A meta-analysis of the correlation between high TMB and objective response rate with immune checkpoint blockade therapy in 27 tumor types demonstrated broadly that the higher the TMB, the more likely the patient will respond to the therapy (Yarchoan M, et al. N Engl J Med. 2017;377[25]:2500–2501). “I have encountered numerous pathologists and oncologists who believe high tumor mutation burden is synonymous with microsatellite instability-high, and this may be because of the known findings that high levels of microsatellite instability are commonly associated with larger numbers of tumor mutations.”

But many studies show that high TMB is not always associated with MMR defects or MSI-high, he said, noting it appears to have some cancer type specificity. In CRC there is strong concordance between high TMB and MSI-high, but melanoma and non-small cell carcinoma—two cancer types with the highest TMB traditionally—rarely have high levels of MSI (Vanderwalde A, et al. Cancer Med. 2018;7[3]:746–756; Chalmers ZR, et al. Genome Med. 2017;9[1]:34). “So there is some disconnect in tumor mutation burden and MSI-high.”

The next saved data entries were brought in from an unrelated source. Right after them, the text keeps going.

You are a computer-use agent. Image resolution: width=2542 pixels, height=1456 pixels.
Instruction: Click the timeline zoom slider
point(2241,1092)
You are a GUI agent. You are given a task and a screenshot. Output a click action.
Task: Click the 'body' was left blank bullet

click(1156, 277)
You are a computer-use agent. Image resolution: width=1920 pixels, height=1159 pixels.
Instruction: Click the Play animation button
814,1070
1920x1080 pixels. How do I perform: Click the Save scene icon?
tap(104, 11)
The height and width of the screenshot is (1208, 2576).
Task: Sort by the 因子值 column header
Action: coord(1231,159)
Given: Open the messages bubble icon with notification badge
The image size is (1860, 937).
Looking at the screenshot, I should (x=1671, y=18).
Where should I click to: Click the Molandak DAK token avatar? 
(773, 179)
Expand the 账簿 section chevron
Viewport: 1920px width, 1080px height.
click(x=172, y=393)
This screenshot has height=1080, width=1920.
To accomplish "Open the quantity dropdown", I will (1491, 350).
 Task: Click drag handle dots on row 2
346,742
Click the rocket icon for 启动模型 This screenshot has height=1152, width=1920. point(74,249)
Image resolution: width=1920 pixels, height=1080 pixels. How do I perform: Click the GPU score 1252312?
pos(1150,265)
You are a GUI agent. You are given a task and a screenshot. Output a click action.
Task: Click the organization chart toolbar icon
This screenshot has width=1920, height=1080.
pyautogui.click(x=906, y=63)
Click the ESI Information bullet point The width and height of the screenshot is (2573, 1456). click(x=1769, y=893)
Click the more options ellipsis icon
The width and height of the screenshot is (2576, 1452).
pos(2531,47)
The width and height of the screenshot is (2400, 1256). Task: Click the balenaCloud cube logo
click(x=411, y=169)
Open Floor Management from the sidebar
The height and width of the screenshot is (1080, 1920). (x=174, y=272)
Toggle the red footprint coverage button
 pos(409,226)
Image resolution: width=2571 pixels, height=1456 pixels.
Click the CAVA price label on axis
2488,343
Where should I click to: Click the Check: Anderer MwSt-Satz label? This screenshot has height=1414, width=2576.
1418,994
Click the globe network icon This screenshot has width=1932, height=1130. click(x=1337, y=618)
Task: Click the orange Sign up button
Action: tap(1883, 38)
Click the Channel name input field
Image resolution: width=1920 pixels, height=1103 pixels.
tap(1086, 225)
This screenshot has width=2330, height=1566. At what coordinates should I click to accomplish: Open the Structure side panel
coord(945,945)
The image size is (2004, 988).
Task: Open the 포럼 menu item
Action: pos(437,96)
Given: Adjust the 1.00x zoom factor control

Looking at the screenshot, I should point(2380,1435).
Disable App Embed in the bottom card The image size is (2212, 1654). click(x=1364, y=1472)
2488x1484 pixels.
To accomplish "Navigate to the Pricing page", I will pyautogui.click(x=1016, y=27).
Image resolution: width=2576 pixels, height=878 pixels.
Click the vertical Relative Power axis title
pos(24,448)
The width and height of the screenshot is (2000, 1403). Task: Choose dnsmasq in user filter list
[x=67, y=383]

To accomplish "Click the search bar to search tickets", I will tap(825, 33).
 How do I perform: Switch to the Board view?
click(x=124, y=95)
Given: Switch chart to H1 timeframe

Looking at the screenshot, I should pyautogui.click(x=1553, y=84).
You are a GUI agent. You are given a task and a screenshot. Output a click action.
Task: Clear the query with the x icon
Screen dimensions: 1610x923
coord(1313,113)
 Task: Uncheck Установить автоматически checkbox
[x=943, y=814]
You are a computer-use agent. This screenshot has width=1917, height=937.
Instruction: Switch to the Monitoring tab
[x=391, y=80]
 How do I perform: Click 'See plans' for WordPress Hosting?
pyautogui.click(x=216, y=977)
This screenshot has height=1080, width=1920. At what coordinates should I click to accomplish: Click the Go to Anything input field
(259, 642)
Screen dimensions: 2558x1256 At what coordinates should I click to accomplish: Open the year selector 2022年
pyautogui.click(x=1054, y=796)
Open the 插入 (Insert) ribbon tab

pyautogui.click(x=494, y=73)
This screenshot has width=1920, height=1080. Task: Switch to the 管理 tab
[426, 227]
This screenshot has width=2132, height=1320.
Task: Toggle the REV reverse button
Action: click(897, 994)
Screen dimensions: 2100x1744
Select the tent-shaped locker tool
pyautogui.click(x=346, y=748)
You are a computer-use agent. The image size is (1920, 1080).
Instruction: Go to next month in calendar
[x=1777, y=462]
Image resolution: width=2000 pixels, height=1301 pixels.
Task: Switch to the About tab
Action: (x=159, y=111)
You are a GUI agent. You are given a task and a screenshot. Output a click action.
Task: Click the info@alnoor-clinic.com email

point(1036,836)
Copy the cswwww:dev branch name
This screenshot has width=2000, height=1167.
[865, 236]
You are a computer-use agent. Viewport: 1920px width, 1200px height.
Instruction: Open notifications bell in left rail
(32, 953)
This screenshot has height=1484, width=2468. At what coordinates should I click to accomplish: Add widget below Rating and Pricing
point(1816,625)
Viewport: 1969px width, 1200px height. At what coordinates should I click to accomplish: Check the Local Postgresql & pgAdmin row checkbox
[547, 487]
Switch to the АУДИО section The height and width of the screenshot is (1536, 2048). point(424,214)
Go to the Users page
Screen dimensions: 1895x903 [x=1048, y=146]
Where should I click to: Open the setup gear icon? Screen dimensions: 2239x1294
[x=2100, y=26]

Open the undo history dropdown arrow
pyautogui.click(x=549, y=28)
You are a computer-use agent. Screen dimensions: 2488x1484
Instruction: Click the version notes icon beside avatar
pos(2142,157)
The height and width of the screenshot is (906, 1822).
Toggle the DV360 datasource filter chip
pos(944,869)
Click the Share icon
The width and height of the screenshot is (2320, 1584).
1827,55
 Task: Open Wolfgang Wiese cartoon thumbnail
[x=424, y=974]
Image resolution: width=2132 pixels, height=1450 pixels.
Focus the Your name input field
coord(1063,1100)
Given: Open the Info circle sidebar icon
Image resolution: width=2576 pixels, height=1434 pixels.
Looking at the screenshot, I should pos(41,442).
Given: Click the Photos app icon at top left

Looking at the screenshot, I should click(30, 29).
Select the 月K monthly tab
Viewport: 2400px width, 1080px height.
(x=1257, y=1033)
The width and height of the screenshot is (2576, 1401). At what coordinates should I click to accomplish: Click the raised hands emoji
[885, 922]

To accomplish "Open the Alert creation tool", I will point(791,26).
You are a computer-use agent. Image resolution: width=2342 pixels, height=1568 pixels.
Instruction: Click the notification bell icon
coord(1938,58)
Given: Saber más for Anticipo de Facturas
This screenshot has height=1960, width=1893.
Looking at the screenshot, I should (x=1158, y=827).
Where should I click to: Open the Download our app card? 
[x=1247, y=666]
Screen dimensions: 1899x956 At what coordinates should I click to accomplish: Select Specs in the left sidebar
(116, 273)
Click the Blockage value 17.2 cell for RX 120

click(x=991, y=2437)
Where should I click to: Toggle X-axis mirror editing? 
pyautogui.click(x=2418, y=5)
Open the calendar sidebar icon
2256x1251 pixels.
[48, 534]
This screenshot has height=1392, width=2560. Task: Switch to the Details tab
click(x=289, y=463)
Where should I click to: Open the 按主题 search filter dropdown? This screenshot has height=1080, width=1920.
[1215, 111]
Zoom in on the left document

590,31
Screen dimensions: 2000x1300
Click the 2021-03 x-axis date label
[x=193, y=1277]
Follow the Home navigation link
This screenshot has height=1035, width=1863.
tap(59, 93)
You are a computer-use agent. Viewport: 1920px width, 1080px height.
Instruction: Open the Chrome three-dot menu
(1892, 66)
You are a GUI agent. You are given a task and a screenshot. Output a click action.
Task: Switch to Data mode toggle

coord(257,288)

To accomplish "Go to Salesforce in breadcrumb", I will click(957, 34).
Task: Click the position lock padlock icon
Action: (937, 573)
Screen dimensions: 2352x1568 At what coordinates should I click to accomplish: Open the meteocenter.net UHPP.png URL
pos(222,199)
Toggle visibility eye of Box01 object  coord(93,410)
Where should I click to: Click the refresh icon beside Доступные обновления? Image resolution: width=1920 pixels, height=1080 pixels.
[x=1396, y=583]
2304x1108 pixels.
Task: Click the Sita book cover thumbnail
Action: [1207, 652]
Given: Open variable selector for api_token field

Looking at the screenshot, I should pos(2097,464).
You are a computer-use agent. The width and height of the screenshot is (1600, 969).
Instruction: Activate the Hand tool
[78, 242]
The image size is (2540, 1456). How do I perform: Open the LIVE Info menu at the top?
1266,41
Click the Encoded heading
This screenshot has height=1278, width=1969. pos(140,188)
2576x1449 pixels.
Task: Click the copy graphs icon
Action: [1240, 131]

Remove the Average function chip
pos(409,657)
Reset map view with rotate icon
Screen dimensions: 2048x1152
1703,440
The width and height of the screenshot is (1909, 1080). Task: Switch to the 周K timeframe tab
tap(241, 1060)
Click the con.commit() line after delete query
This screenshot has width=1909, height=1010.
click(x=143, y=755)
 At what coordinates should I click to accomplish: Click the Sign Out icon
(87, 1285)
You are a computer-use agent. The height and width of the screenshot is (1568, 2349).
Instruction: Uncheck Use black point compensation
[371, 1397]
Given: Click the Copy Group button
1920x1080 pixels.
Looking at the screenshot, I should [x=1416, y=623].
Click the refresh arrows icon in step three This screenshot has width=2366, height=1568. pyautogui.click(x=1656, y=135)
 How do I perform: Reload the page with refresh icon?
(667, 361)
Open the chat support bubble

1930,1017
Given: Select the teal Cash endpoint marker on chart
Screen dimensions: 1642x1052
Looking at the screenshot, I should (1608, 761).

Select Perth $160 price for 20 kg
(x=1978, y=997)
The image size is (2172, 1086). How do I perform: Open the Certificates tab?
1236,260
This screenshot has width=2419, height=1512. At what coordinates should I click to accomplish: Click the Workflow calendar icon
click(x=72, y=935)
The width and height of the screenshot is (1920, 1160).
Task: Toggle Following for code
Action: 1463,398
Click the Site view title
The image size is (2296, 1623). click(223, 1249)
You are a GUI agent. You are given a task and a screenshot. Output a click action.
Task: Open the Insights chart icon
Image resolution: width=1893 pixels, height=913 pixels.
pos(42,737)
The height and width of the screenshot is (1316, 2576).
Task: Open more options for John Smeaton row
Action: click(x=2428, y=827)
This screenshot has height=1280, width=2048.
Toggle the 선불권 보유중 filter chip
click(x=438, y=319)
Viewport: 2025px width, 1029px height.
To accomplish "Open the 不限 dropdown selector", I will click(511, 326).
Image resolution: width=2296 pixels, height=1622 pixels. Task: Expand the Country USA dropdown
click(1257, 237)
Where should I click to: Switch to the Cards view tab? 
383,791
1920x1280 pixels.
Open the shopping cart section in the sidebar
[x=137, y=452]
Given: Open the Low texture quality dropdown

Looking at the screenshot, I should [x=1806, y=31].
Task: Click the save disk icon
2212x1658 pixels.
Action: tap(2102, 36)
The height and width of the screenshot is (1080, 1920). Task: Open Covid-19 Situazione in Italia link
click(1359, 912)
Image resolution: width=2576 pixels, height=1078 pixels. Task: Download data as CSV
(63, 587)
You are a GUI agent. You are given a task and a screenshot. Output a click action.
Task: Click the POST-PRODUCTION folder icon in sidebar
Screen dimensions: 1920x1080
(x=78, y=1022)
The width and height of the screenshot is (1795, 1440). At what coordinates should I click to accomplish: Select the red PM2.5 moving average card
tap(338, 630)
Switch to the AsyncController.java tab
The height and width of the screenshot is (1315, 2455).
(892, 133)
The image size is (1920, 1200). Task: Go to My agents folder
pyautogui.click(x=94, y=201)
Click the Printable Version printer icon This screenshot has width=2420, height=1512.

The final draft guideline statement is as follows: For cancer patients being considered for immune checkpoint blockade therapy, if an MMR deficiency is identified, pathologists should recommend follow-up evaluation for Lynch syndrome. “This is a strong recommendation,” Dr. Broaddus said. “For colorectal and endometrial cancer patients, this communication is likely already occurring in the context of standard-of-care mismatch repair immunohistochemistry or MSI screening. However, many different cancer types have been reported in Lynch patients, and oncologists caring for these patients may not be thinking about the possibility of a hereditary cancer syndrome.”